(Provided material)
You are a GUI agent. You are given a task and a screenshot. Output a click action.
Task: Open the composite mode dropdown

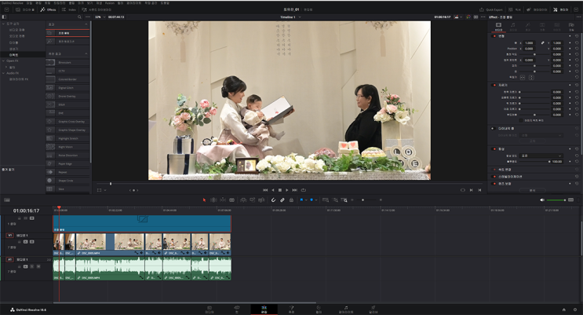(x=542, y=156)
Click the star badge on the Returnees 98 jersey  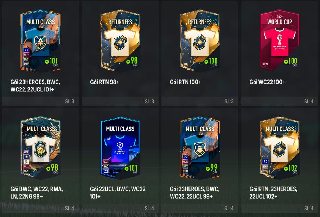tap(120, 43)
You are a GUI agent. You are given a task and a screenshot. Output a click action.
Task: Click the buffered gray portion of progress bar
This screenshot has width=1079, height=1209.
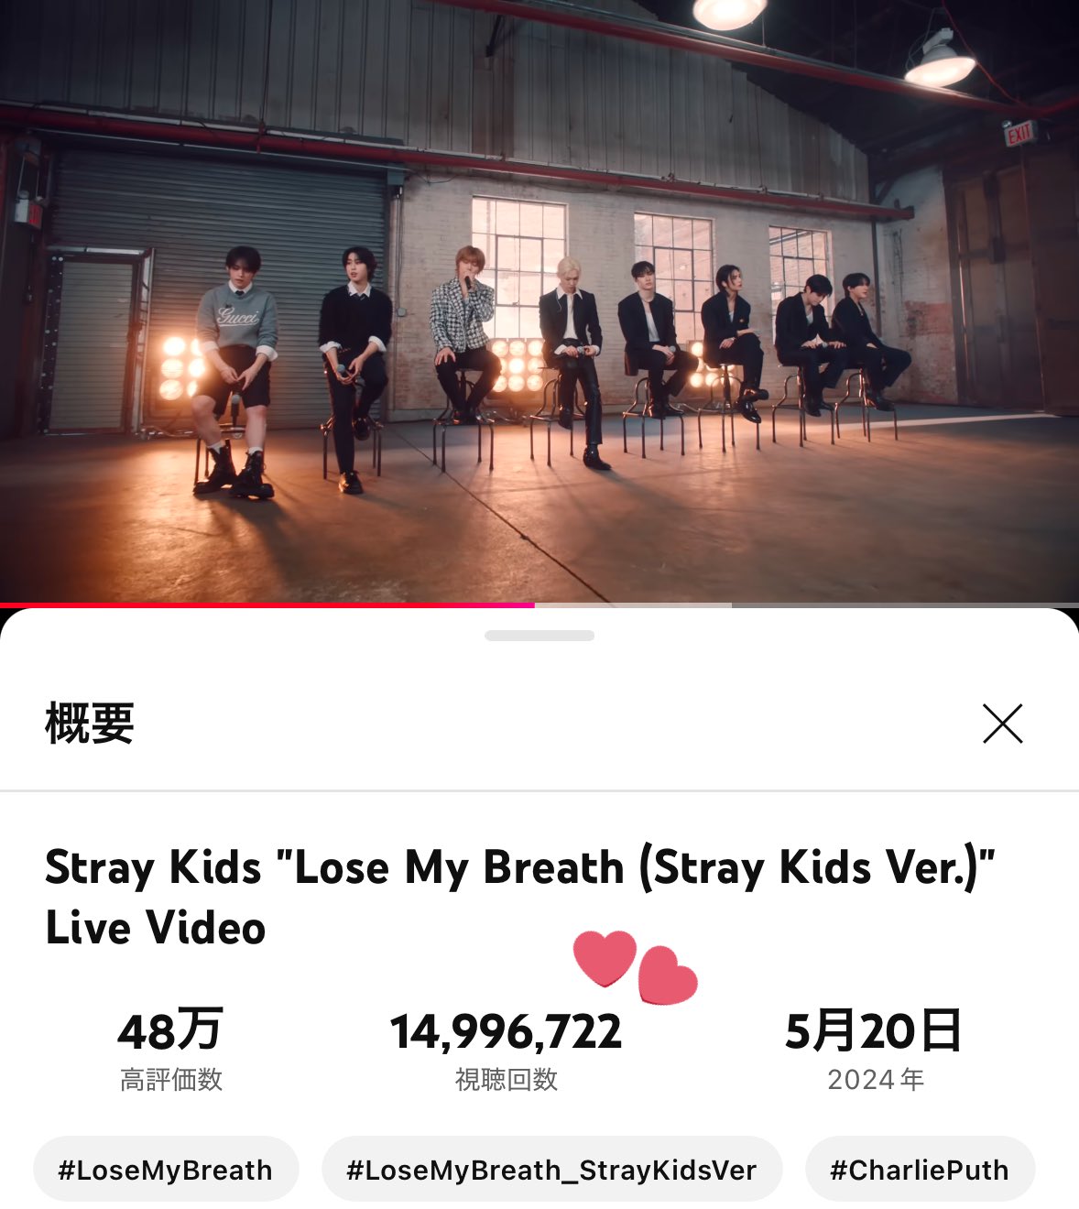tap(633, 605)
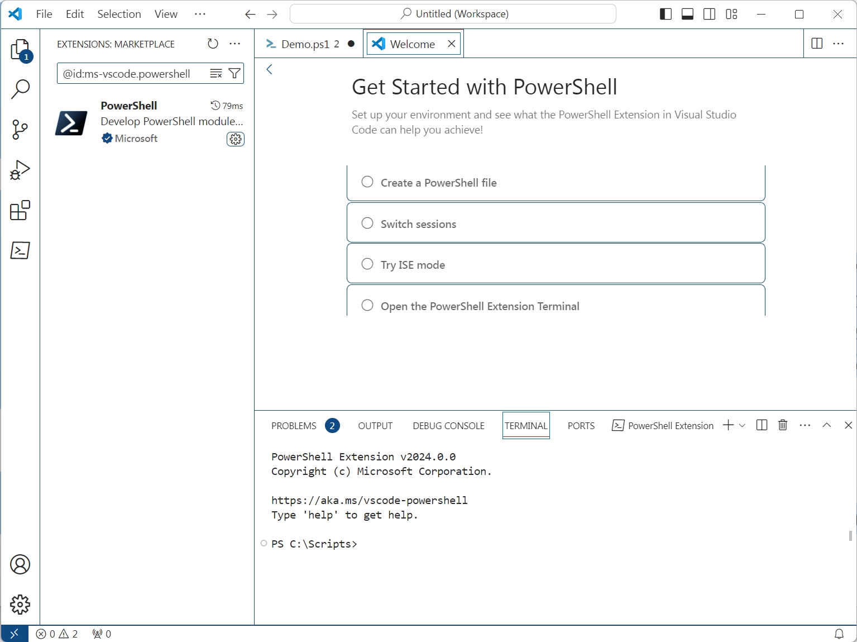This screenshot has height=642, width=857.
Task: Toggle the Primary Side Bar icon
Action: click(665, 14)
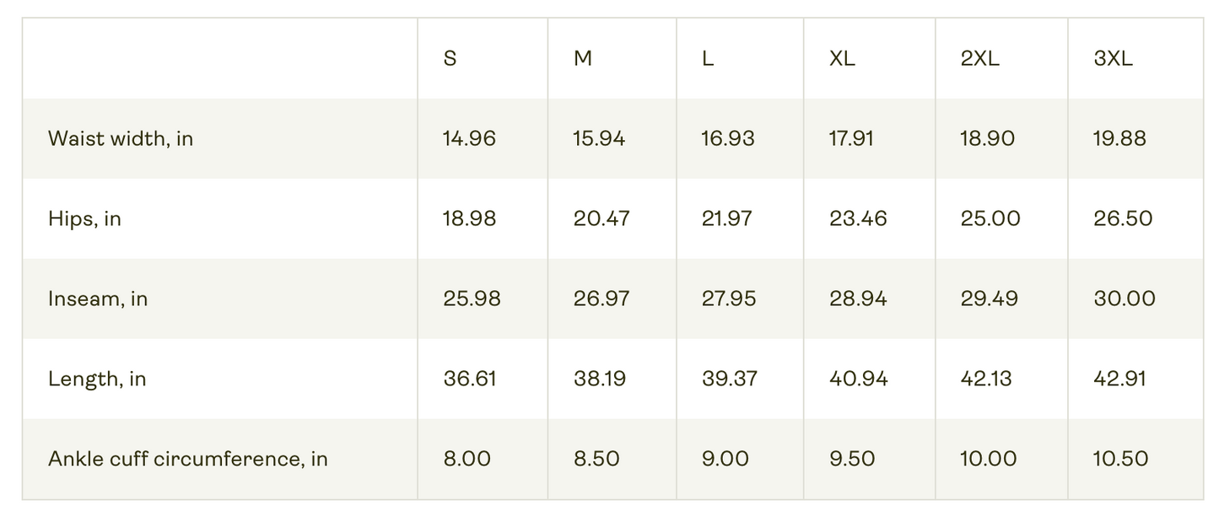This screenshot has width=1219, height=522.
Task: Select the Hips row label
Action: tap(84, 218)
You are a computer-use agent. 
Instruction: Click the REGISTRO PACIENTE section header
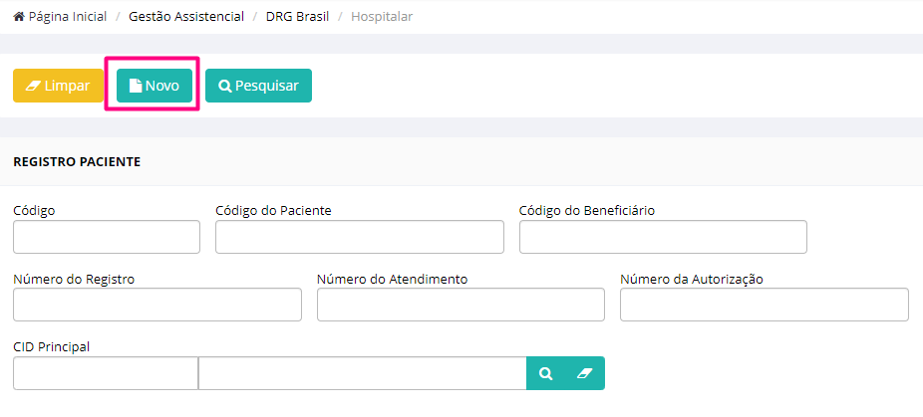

(Required work) Reproduce the lines from the one with "You are a computer-use agent." through the end of the data, keeping both end lines, adding nothing, and dropping any pictures.

(Finished exercise)
You are a computer-use agent. 
Instruction: Click the REGISTRO PACIENTE section header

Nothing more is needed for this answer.